Are there examples of sexual selection in marine animals? Well, such examples are without doubt not as obvious as on land. The most obvious is dimorphism between sexes, that is that the two sexes differ in size. Many fishes, such as many species of wrasses and groupers, have males that are much larger than females. Males of such species secure their mating by either fighting with other males for mating rights or showing of to females in order to make the female choose the performer. This is certainly a sexually selected character. Some crabs seem to have very large males as compared to females, and that could be related to mating coinciding with female molting. Males can detect this molting some days before it actually happens, and try to protect “their” female from other males. Thus large males will be able to fend of smaller males, thus monopolizing pre-molting females.
When females are lager than males, it is very seldom a sexually selected character. In most marine monogamous species with a size difference between the sexes, the female will be the larger. This is not due to the female competing for mates, as the pair is monogamous, but rather that size affects egg production positively much more than size affects sperm production. Thus, in many cases, it makes sense for a monogamous pair to consist of a large female and a small male.

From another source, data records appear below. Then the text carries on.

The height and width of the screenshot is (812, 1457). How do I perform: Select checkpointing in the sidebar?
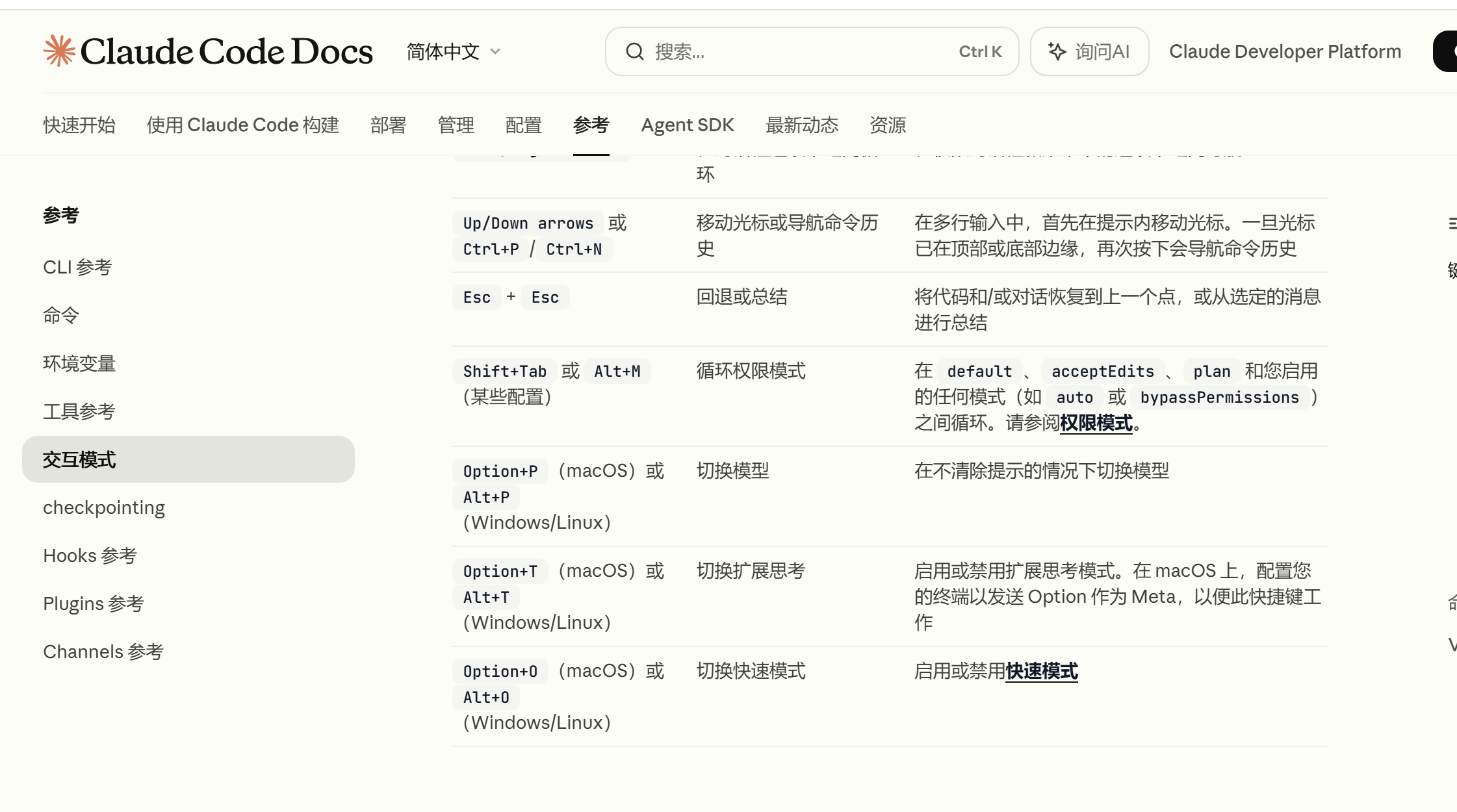point(104,507)

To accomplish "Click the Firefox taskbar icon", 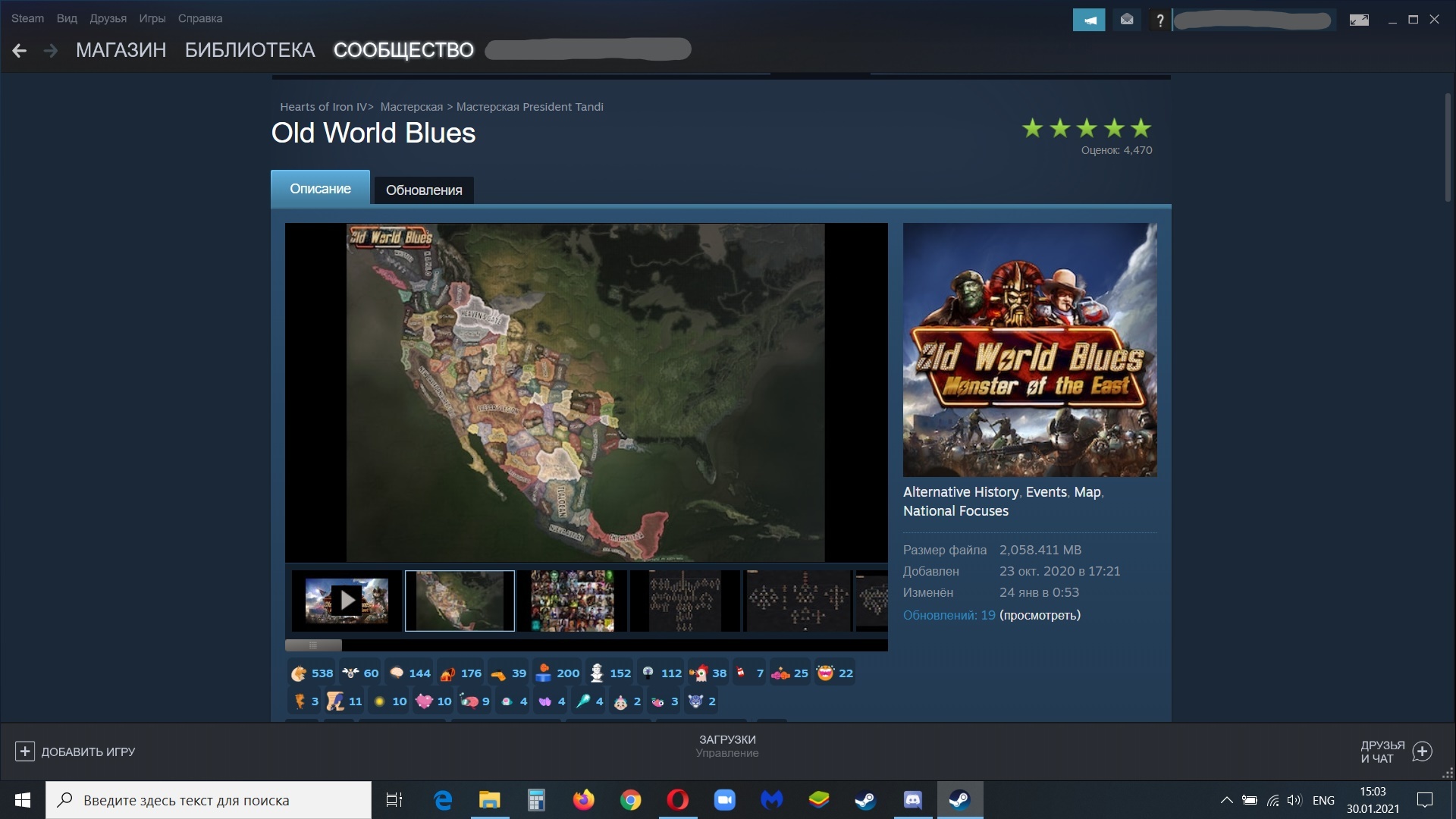I will pos(583,800).

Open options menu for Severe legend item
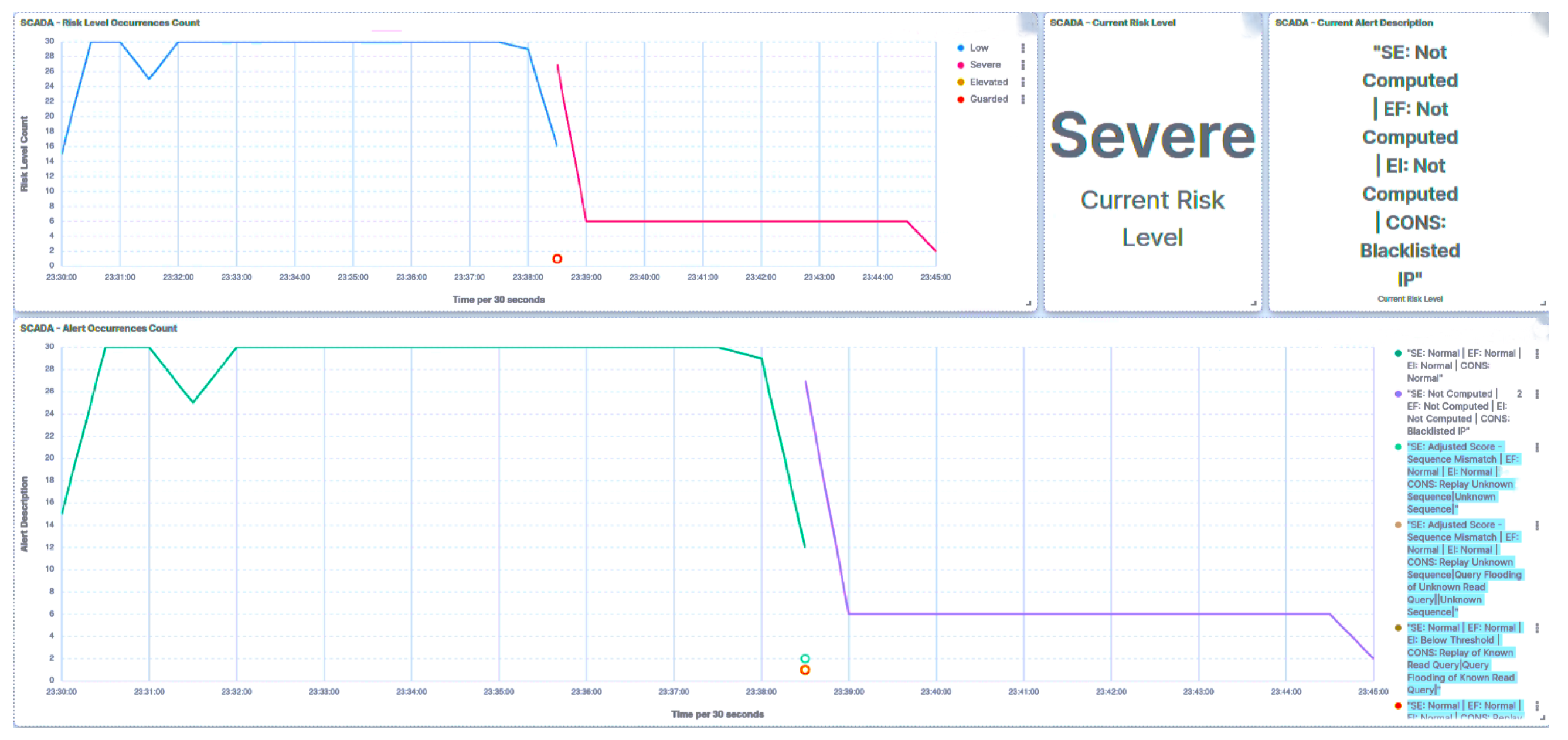tap(1023, 65)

Another possible example of a sexually selected trait could be the extraordinarily long “nose” that some xeno crabs have. I have no idea if this is correct, or even if “nose” length of xeno crabs are related to sex, but is could be.
Otherwise, I find it surprisingly rare with clear sexually selected traits in marine animals. It could be related to the mating methods many marine animals use, where sex cells are released into the water and is more or less anonymously left by themselves to find a suitable cell to fuse with. This method of mating somewhat precludes mate choice or mate competition, thus making the force of sexual selection very weak compared to that of natural selection. I will get back to mating methods on reefs and reef-near areas in a later blog.